The sense of loss that permeates the poetry of Cecília Meireles (1901-1964) probably had its deepest roots in the fact that
by the time she was three years old both parents, her two brothers, and her only sister were dead. She was left in the care
of her maternal grandmother, an Azorean, whose songs and stories of her native Sao Miguel instilled in her a sensitivity for
her Portuguese heritage and tradition. In 1934, the tragic death of her husband, painter Fernando Correia Dias, whose bouts
with depression led him to suicide, left her alone to raise their three young daughters.
Meireles’ lyrical and highly personal poetry, often simple in form yet containing complex symbolism and imagery, combines
an economy and elegance of language with a wide cultural sensibility. She traced the spiritual roots of her verse to the lyrics
of Ancient Greece, to the cultures of the Orient, the Middle Ages, the English romantics and French and German symbolists.
A common theme in her verse is the spiritual and emotional relationship with the forces of nature. As the early mystics lost
themselves in God, Meireles’ quest was for secret and solitary love in the mirror of nature: “I searched for my
shape among the designs left by the waves, to feel, in the night, the perfume of my own duration.” (VIAGEM)
If there is any escape from time, it is through assimilation into things that are timeless: the sea, the sky, the infinity
of space, and music, that least earthbound of arts. “Poetry is like a cry, but transfigured.
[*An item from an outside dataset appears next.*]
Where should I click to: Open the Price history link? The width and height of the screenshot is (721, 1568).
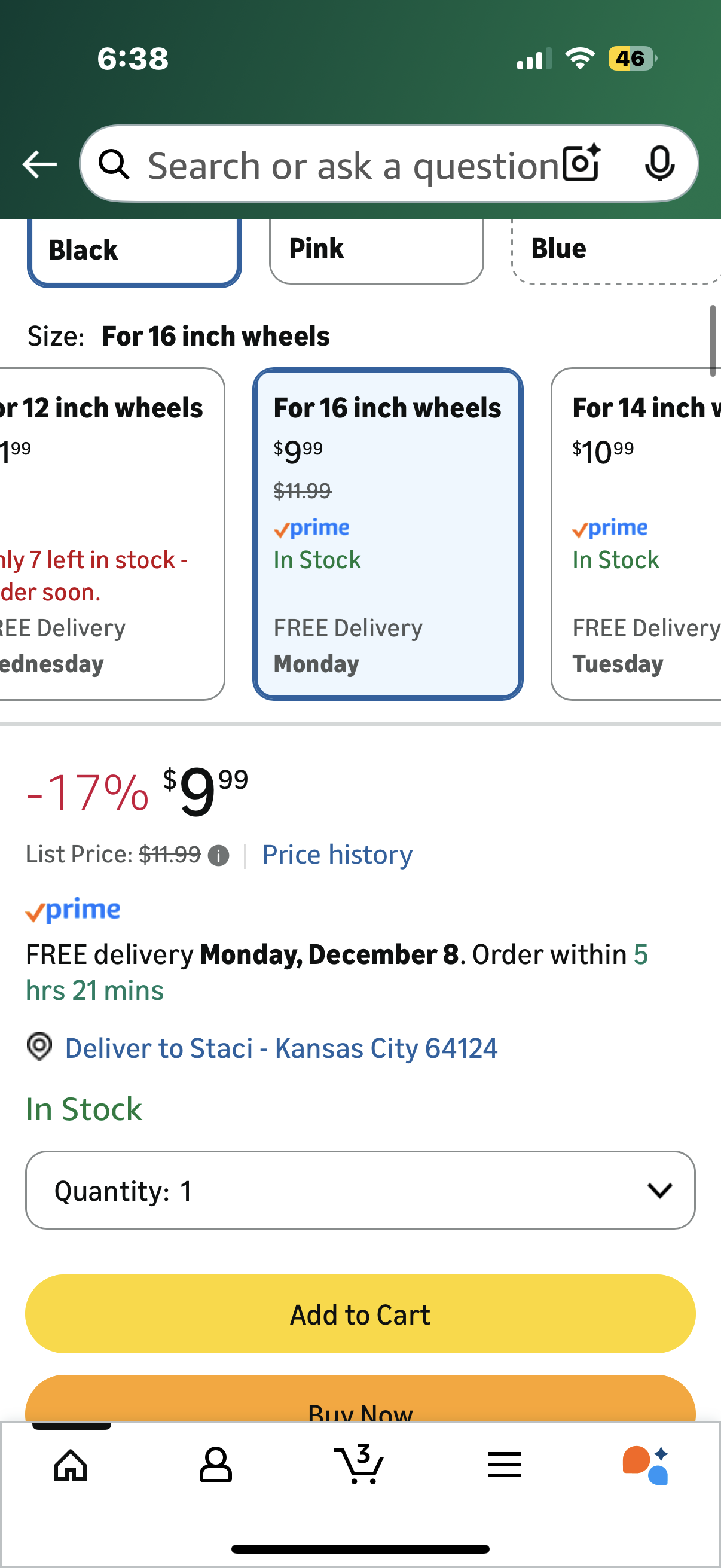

I try to make from that
cry music.” Her symbols are those that are freest of the human limitations of space or time: the wind, the stars, the
air, the sea, a bird in flight.
Born in Rio de Janeiro, Meireles began writing poetry at the age of nine. She became a public school teacher at age sixteen
and two years later established her literary reputation with the publication of a collection of sonnets. She continued to
study languages, literature, educational theory, music and folklore. She wrote several children’s books and founded
the first children’s library in Rio. A journalist and teacher, Meireles lectured throughout the world and wrote constantly
for newspapers and magazines. She translated into Portuguese the poetry of Tagore and the great Chilean, Gabriella Mistral.
She published an art and literary newspaper representing the rising Brazilian avant-garde.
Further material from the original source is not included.